Jon Huntsman’s expected endorsement Monday morning of Mitt Romney comes as something of an unexpected coda to years of rivalry between the two GOP powerhouses and White House hopefuls.
There have been their face-offs at recent debates, including one especially contentious moment earlier this month when Huntsman blasted Romney — in Mandarin — over his stance on China’s currency policy.
But one of the most heated confrontations between the two came not in the current GOP race but in the late 1990s, when both Huntsman and Romney were in the running to lead the 2002 Salt Lake City Olympics.
In early 1999, Salt Lake Organizing Committee Chairman Robert Garff, who had known Romney since the two were children, submitted Romney’s name to then-Gov. Michael Leavitt (R).
Michael Kranish and Scott Helman, two veteran Boston Globe reporters who have authored a new book on Romney due out on Tuesday, tell the tale of what happened from there.(The Post obtained an advance copy of the book.)
From “The Real Romney”:
The only other serious candidates—Jon Huntsman, Jr., one of Utah’s most prominent and politically connected figures as the son of the billionaire industrialist Jon Huntsman; and Dave Checketts, the chief executive of Madison Square Garden—were also Mormons with Utah roots. But Garff wanted Romney. So did Leavitt. “I was looking for a businessman who had a good political instinct,” Leavitt said.
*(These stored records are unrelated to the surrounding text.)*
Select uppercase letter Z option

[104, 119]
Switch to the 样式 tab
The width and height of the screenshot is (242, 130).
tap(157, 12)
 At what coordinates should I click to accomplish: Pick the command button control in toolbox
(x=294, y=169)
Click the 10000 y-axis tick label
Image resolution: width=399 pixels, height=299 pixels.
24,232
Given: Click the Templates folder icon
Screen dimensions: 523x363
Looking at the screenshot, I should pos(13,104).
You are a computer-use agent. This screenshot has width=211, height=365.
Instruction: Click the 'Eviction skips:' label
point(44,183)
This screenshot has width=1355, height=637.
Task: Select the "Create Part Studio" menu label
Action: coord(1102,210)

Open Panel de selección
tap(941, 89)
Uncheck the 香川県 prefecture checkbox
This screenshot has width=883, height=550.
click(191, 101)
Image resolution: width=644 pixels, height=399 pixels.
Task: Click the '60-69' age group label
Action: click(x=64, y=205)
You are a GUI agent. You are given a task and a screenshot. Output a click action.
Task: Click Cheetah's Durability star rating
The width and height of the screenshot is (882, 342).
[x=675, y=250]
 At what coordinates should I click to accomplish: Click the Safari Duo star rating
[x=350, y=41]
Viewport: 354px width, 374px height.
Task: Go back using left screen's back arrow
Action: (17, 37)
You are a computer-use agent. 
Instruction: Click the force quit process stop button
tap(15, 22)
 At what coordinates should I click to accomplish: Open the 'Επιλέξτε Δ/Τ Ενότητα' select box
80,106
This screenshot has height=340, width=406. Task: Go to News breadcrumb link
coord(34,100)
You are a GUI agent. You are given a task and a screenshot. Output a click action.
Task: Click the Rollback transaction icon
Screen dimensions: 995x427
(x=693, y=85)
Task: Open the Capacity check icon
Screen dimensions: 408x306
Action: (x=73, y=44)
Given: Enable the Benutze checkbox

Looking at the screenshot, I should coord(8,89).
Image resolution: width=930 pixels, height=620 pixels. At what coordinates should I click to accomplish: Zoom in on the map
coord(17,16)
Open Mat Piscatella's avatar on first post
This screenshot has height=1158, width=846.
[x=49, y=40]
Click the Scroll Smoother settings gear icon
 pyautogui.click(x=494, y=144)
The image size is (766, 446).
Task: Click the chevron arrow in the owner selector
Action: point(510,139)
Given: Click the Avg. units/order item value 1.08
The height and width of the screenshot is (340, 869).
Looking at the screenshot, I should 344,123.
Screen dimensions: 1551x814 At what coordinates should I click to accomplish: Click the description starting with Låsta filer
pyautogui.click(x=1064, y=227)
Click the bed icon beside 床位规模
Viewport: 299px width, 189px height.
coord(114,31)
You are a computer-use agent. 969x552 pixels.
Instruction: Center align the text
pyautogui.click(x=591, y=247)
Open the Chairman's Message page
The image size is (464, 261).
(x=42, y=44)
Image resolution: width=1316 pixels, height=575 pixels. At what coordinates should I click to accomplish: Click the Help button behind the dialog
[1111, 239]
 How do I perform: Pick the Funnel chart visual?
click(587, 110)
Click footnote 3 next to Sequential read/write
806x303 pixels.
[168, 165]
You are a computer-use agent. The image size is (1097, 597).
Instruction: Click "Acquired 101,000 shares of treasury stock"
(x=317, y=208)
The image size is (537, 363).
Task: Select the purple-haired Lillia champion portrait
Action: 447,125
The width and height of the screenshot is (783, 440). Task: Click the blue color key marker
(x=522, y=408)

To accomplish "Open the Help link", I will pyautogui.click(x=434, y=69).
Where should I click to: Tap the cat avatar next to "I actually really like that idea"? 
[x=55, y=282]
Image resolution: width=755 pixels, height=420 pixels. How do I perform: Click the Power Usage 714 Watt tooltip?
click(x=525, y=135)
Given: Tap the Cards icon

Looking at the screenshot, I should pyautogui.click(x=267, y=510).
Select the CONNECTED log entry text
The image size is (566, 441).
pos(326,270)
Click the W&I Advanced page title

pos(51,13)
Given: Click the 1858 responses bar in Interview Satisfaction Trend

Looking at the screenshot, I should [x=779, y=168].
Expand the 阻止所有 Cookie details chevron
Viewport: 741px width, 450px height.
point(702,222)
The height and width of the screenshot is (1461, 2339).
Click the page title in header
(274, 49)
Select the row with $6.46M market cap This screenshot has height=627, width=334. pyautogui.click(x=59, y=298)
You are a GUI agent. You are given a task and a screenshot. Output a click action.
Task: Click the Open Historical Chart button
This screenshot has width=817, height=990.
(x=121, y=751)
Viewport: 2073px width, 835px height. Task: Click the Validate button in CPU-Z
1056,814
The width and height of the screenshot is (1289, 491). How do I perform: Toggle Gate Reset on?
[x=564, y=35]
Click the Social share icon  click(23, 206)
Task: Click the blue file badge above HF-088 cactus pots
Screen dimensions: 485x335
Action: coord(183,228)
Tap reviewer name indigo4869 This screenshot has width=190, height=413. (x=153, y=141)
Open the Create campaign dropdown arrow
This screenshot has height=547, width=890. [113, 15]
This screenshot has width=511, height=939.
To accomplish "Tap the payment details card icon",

The younger Huntsman, then a top executive of his father’s chemical conglomerate and a former U.S. ambassador to Singapore, grew disillusioned with the search process in its final days. With Romney emerging as the likely winner, Huntsman responded by withdrawing his name from consideration, then rebuffing an invitation to serve on Romney’s management committee. “A search was never fully carried out,” Huntsman complained. “If I was not able to support the process which they were employing in bringing in new leadership, I shouldn’t be serving in a position like that.”
Romney’s tenure as the head of the Salt Lake City Olympics, of course, went on to become a pivotal part of his narrative as a leader skilled at turning even the direst crisis into a success.
At the time, there were also tensions between the senior Huntsman and Romney over how involved the Church of Latter Day Saints should be in the 2002 Olympics, Helman and Kranish write:
Romney’s initial decisions exacerbated concerns about the level of church participation. He had requested an additional $8 million — on top of the $5 million it had already committed — in lent property and cash from the church, among other contributions, as he tried to strengthen the Games’ financial position. And he hired Fraser Bullock, another prominent Mormon who had been a partner at Bain, as his chief operating officer.
The moves prompted the elder Huntsman to assail Garff and Romney for exploiting their ties to the Church of Jesus Christ of Latter-day Saints. “We’ve got a chairman who is active LDS, now we’ve got a present CEO who is active LDS,” Huntsman said. “They claim they’re going out [to] really scour the world to find the best person, so Mitt brings in one of his cronies to be the COO. Another broken promise. Because we’ve got three LDS folks who are all cronies. Cronyism at its peak. ... These are not the Mormon Games.”
Ultimately, Garff, Leavitt and Romney met with the elder Huntsman and smoothed out their differences, the authors write.
Romney and Huntsman also clashed in the lead-up to the 2008 race. The Post’s Jason Horowitz chronicles the events surrounding Huntsman’s endorsement of Sen. John McCain (R-Ariz.) in July 2006 — an announcement that came despite a series of moves that suggested Huntsman was headed toward an endorsement of Romney:
Early in the campaign cycle, Salt Lake City’s Deseret News described Huntsman as “backing” Romney, after the then-Utah governor told the paper’s editorial board that he was writing position papers for Romney on China. Huntsman and his wife, Mary Kaye, met privately with Romney and his wife, Ann, according to a Romney adviser, who added that Huntsman on multiple occasions pledged his support to Romney and was privy to campaign strategy. Then, in July 2006, Romney read in the newspapers that Huntsman Jr. had endorsed McCain for president.
Not surprisingly, Romney was livid.
“There were some angry calls,” said Karen Huntsman (Jon Huntsman’s mother). Speaking as serenely as ever, she adjusted the cuff of her sleeve and said: “If I had a son running for president, and my best friend voted for his opposition, it wouldn’t make me mad. That’s your choice.”
All of which will make watching Huntsman’s expected endorsement of Romney on Monday all the more intriguing.